Related: Making School AD/HD Friendly

  • Using a self-management approach, we can teach children how to “fidget” and “fiddle” without bothering anyone and losing their concentration. If I had not been allowed to doodle in my notebooks, I would have never endured my large lecture classes in college.       Yet, too many AD/HD children are told that they have to sit without moving and just listen to someone talk; something they just won’t be able to do, even with medication, without completely tuning out.
  • Moving from the goal of behavior control to management means more than just teaching fidgeting and doodling. The backbone of self – management is learning to be aware of yourself in relationship to the particular environment that you are in. It involves first the evaluation of the requirements of different situations and then the selection of actions that fall within these requirements.       Where self-control is usually about stopping an action, self-regulation is about selecting an action that appears to match the social context.

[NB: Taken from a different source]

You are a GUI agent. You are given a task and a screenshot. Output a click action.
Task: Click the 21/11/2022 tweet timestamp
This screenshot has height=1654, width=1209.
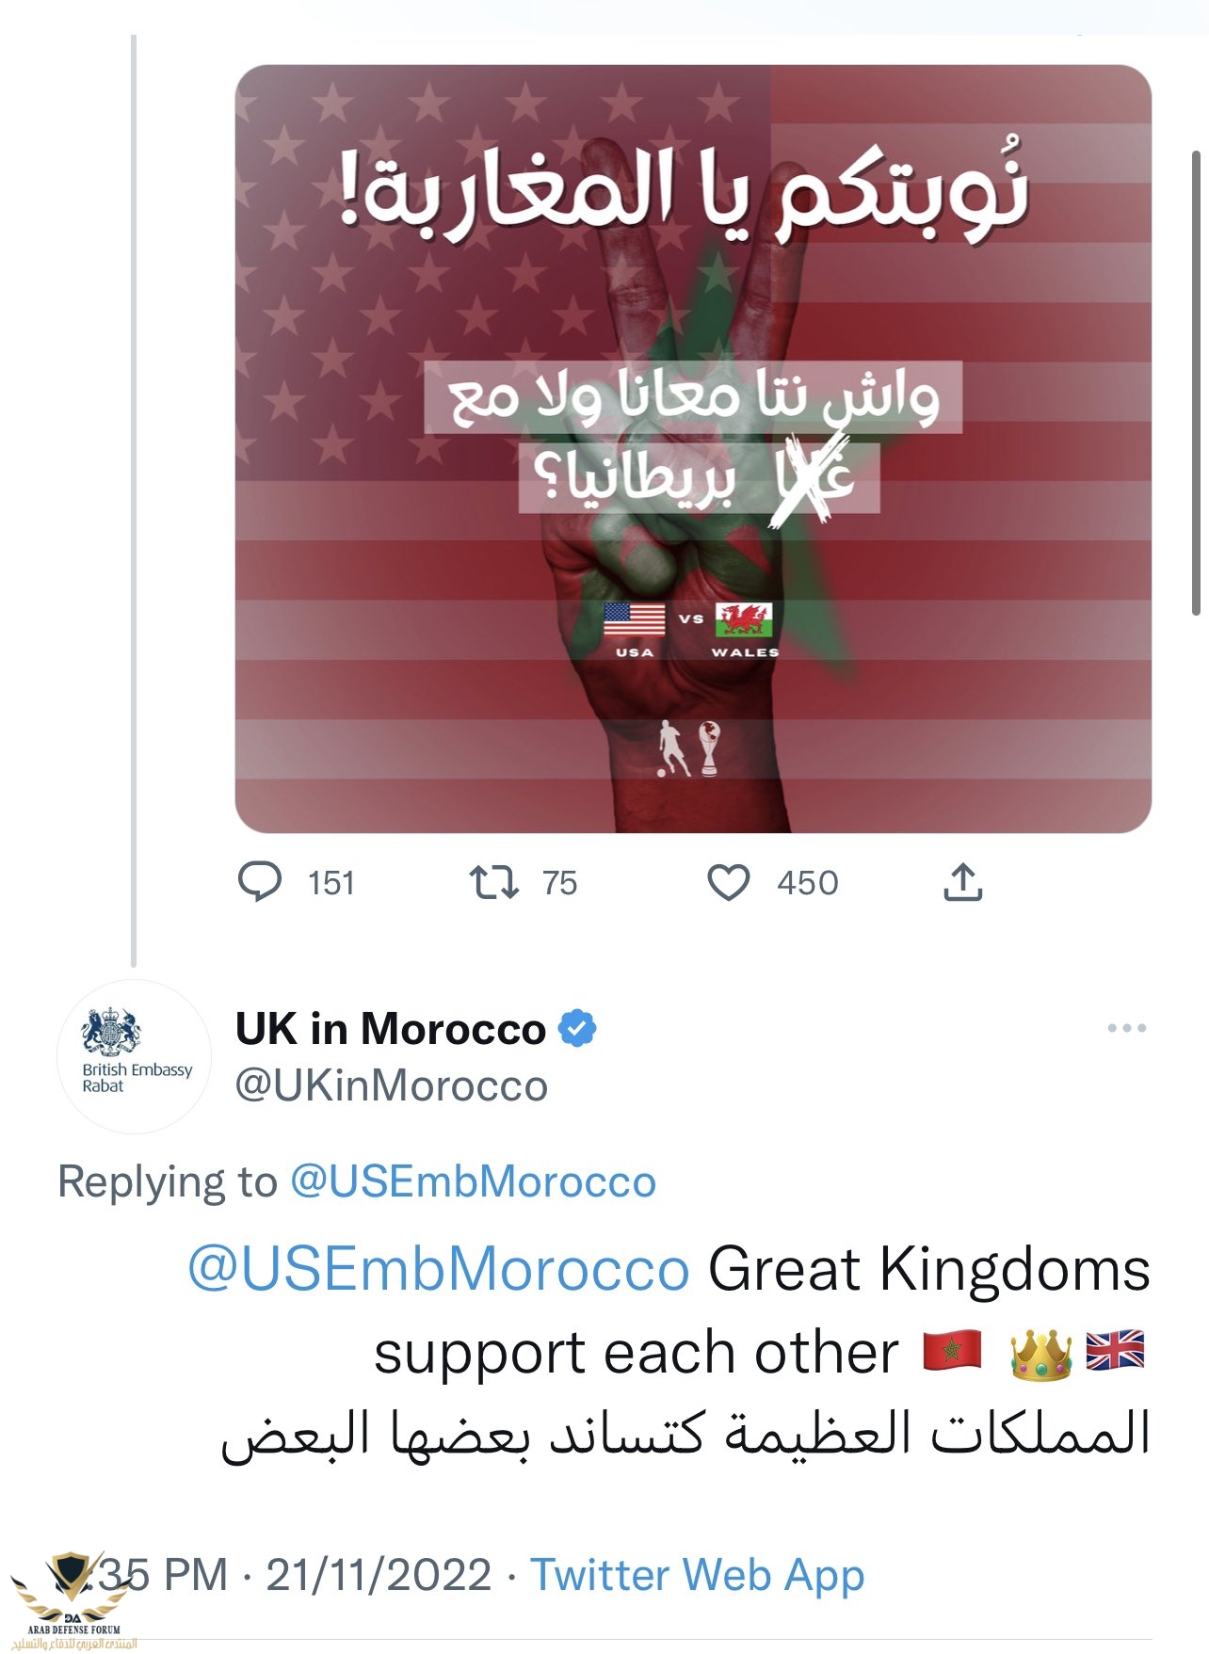click(379, 1575)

  • Do not engage in power struggles. Do not repeat yourself, argue, plead or threaten the student when he doesn’t heed your instructions. Instead, create simple choices that the student will make: “you may do what is appropriate, or you will [suffer a small consequence].” The consequence must be decisive and immediate; if you waffle, the intervention will lose much of its impact.
  • Help the student anticipate and therefore prevent potential negative situations. When you see him appear in the doorway with a toy you suspect he won’t want to share with a classmate, give him the instruction that his choice is (a) turn around and play with it elsewhere or put it away, (b) share it immediately, or (c) you’ll put it in away for the rest of the day.